◆ **What needs to be done**
Quote everything in the bicycle carrier text below from "I'll take another" down to "new donor frame.", word for word.

◆ **Text extract**
- - - - -

I would have liked another crossbar to protect the gears and chain but I may lace a cord if it proves necessary. The latest sports bag is much larger than before. In the picture above it has been lifted temporarily out of the way to expose the carrier frame. I could never get away with such a wide bag before because there was no proper support. The bag would swing into the spokes on vicious pavement ramps when taken at speed!

A better view of the doubled, pipe clips. I sawed the heads off short machine screws to hold the pipe clips together in pairs by their threaded, brass inserts. The top two clips are for 12mm copper pipes and fit the short taper at the top of the Higgins stays. The rucksack frame uses 15mm clips on the crossbars. The larger main tube at the bottom of the carrier uses 22mm but are slightly oversized. The Higgins seat stays are mostly 15mm diameter below the short taper. The pairs of clips are self aligning to take care of the odd angles.

The cord at the top will probably be replaced by a strap for neatness. It ensures that the carrier does not slip downwards when loaded. One, cloth, bag handle is supported by the carrier. The free handle is supported by a toe strap from the saddle frame. In the past the carrying handles would slowly part from the bag requiring inevitable replacement. My wife now calls me a "bag lady" (amongst other things) because of my constant search for the perfect shopping bag. :-)

I'll take another picture when the bag is full of shopping. It probably has twice the capacity of the last one. The great advantage of the frame is that the bag is held well away from my feet. With some bags my heels would strike the bag on every turn of the pedals. It would be better if the rucksack frame had straight rails, for even more clearance, but beggars can't be choosers. The entire thing cost me only small change. The charity shops have lots of cheap rucksacks so I shall keep an eye out for a new donor frame.

The top corners of the frame don't get in the way until I hang right off the side on fast corners. It isn't a problem but more clearance at the top will obviously help. A straight top tube will provide the necessary clearance for my acrobatics. I used the frame yesterday with only two clips and some cord and it stayed firmly in place for over 20 miles. Today is the real test with the bigger bag and a full compliment of clips.

Well, the carrier was fine and stayed fixed. However the bag hopped into the spokes a few times so it still needs proper restraint. I could shorten the frame some more and lower it out of the way for cornering. I will see how it goes. I may find a tapered or triangular frame on my travels.

- - - - -

◆ **Provided material**

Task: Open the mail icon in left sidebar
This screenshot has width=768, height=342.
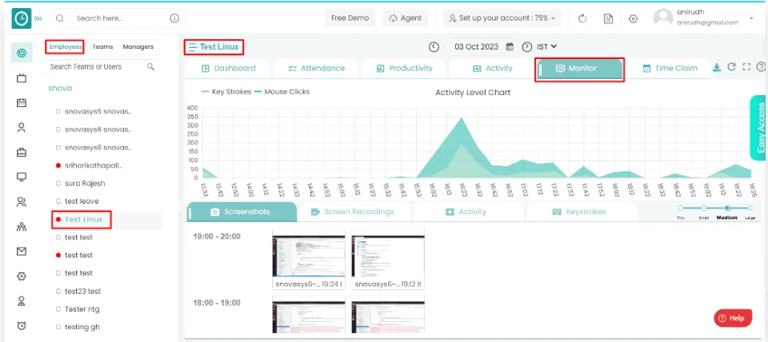Action: (22, 251)

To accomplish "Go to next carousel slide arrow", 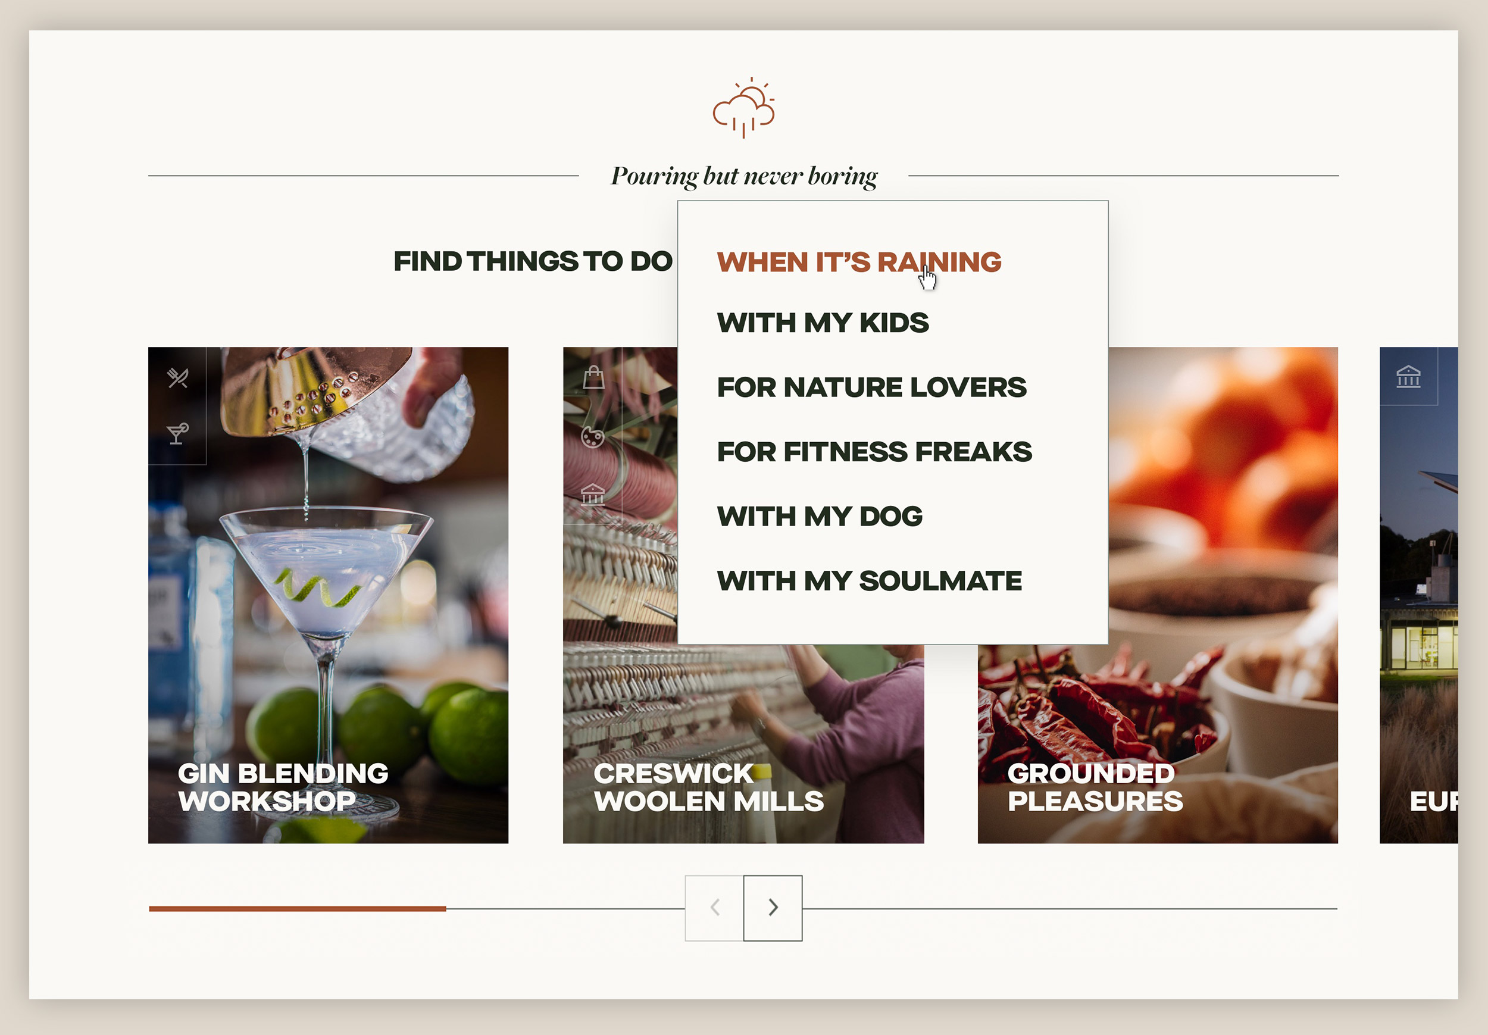I will pos(773,908).
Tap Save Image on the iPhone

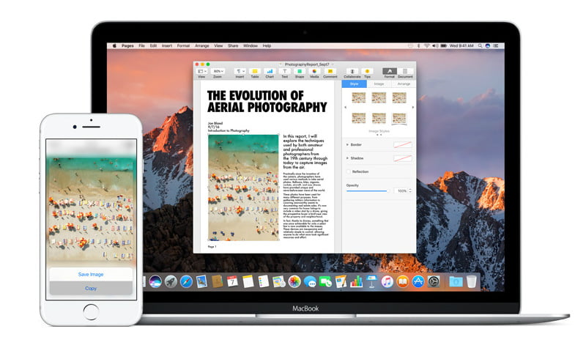(91, 274)
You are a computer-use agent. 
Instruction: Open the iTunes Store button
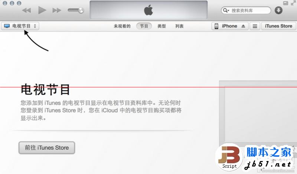(278, 26)
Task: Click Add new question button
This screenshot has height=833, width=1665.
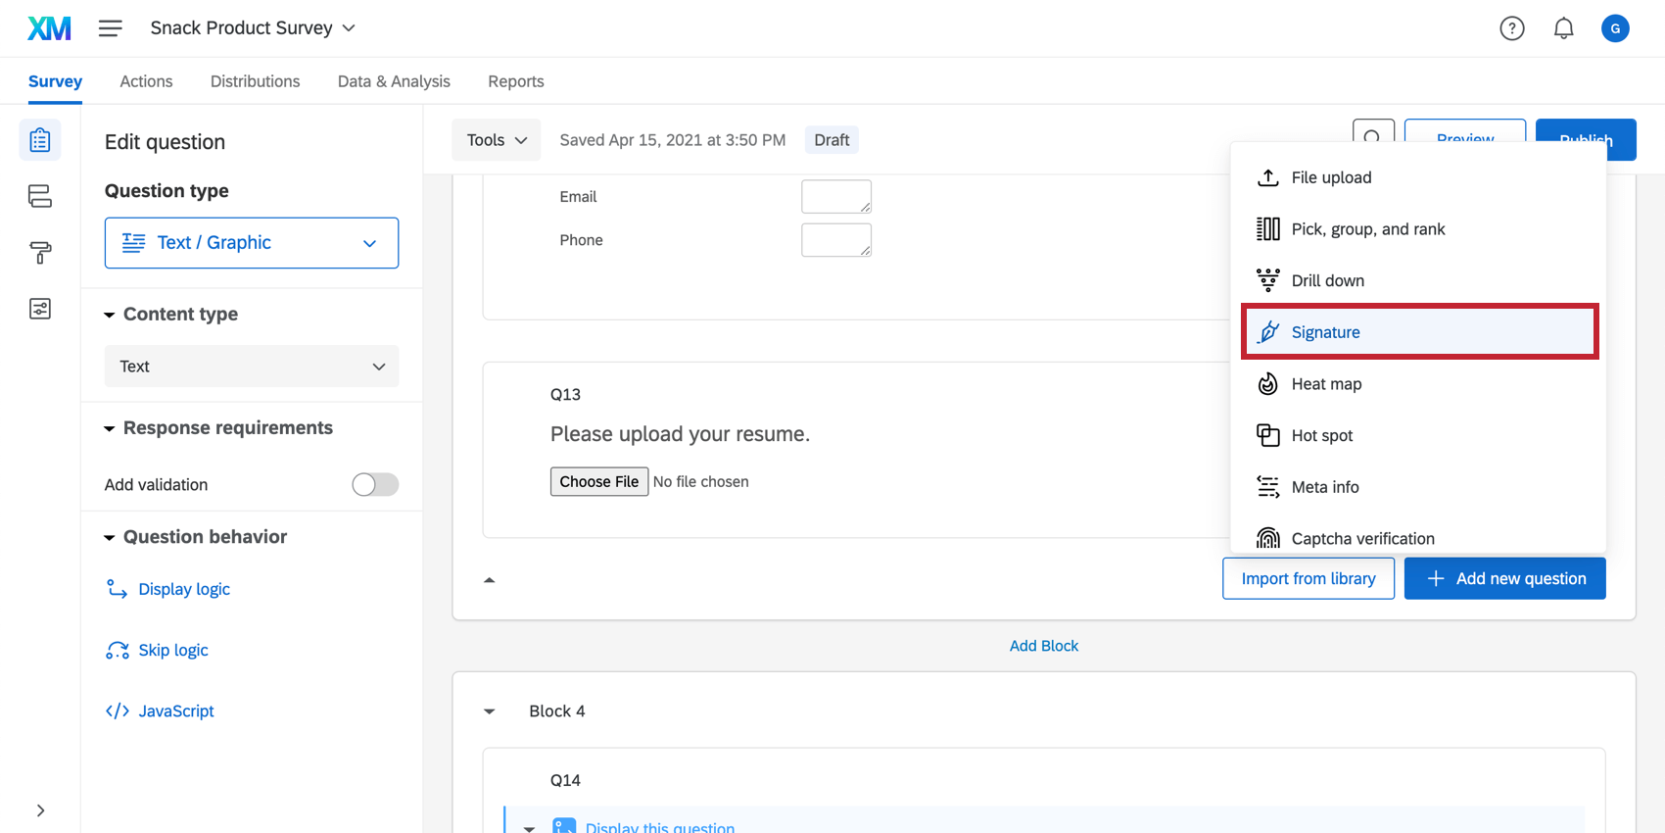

- - - - -

◆ **The result**
I'll take another picture when the bag is full of shopping. It probably has twice the capacity of the last one. The great advantage of the frame is that the bag is held well away from my feet. With some bags my heels would strike the bag on every turn of the pedals. It would be better if the rucksack frame had straight rails, for even more clearance, but beggars can't be choosers. The entire thing cost me only small change. The charity shops have lots of cheap rucksacks so I shall keep an eye out for a new donor frame.